A couple of days before last weekend's opening match, morale was under strain. Mr Rongen talked candidly about the difficulties of building a team from scratch. "It's a daunting task," he said. "We have to make up nine or 10 years of established history within the major league, and that's very tough. Here we are, trying to integrate new players and we have guys having to relocate from another country having all sorts of difficulties off the field."

A couple of the Mexican players acknowledged the challenge of adapting to the faster-paced US style compared with what Hector Cuadros, a promising young midfielder, called the ritmo pausado, the more pause-filled rhythm, of Mexican football.

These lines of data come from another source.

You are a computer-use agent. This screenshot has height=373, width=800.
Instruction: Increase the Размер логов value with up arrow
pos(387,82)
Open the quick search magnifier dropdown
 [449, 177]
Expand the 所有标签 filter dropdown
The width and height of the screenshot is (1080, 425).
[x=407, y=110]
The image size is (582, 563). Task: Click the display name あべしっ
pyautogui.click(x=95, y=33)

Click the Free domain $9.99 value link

On Thursday evening, Mr Vergara was to hold a big press event at which the forecourt of the Home Depot football field would be adorned with a replica of the main square in Guadalajara, including the stone fountain, archways and a cock-fighting arena refashioned into a "Hall of Fame" displaying the Guadalajara team's 10 championship trophies. But as the event began, construction workers were still a long way off finishing the ensemble. Then Mr Vergara failed to show, telling his managers he was feeling "tired". Saturday's noon kick-off against DC United was similarly inauspicious. Of course, nobody could have predicted the Pope would die 20 minutes before the game, an ill omen perhaps, that not only postponed the opening kick but also dashed hopes for significant national exposure. ABC, which had committed to airing the match live, immediately switched to wall-to-wall coverage from the Vatican, pushing the Chivas-DC game to a sports channel where millions fewer were likely to watch.

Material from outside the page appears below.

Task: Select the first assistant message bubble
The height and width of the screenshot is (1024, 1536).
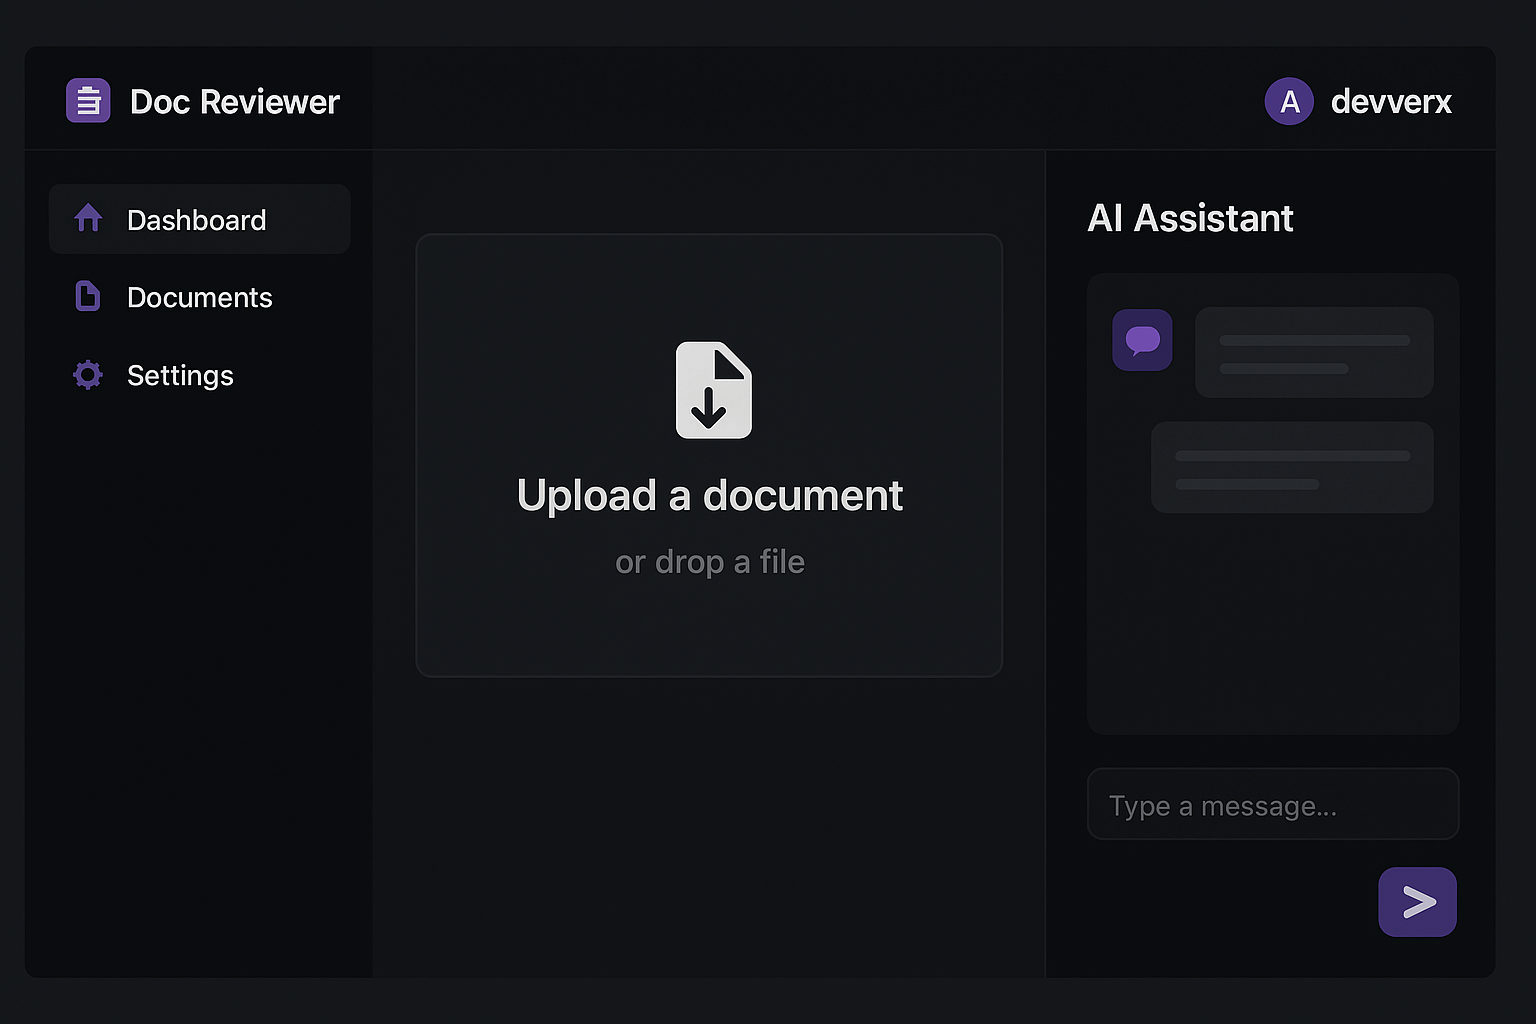Action: pyautogui.click(x=1314, y=353)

The Chivas fans did their very best, creating a din worthy of an international fixture as the club laid on mariachi music and authentic Mexican food on the forecourt outside. But the crowd was far from the predicted sell-out, about two-thirds of the stadium's 27,000 capacity. The players, likewise, pushed themselves to their very limit, but could not penetrate the deftly organised DC defence. (And one of their number, the defender Douglas Sequeira, was stranded in Costa Rica with visa problems.) Although they had possession of the ball for far more of the game, they gave up two goals in the aftermath of two substitutions and never looked close to making up the deficit.

Club officials put a brave face on the result, saying the team had given a creditable account of itself although there was room for improvement. Mr Vergara, too, was his characteristically upbeat self. When one television reporter suggested to him at half-time that some in the US were not comfortable with his invasion of the US league, he said: "Wait to see the results we achieve and then people will have open arms for us." Going down 0-2 against the league champions may be excusable, but whether that is the way to start a footballing revolution is doubtful.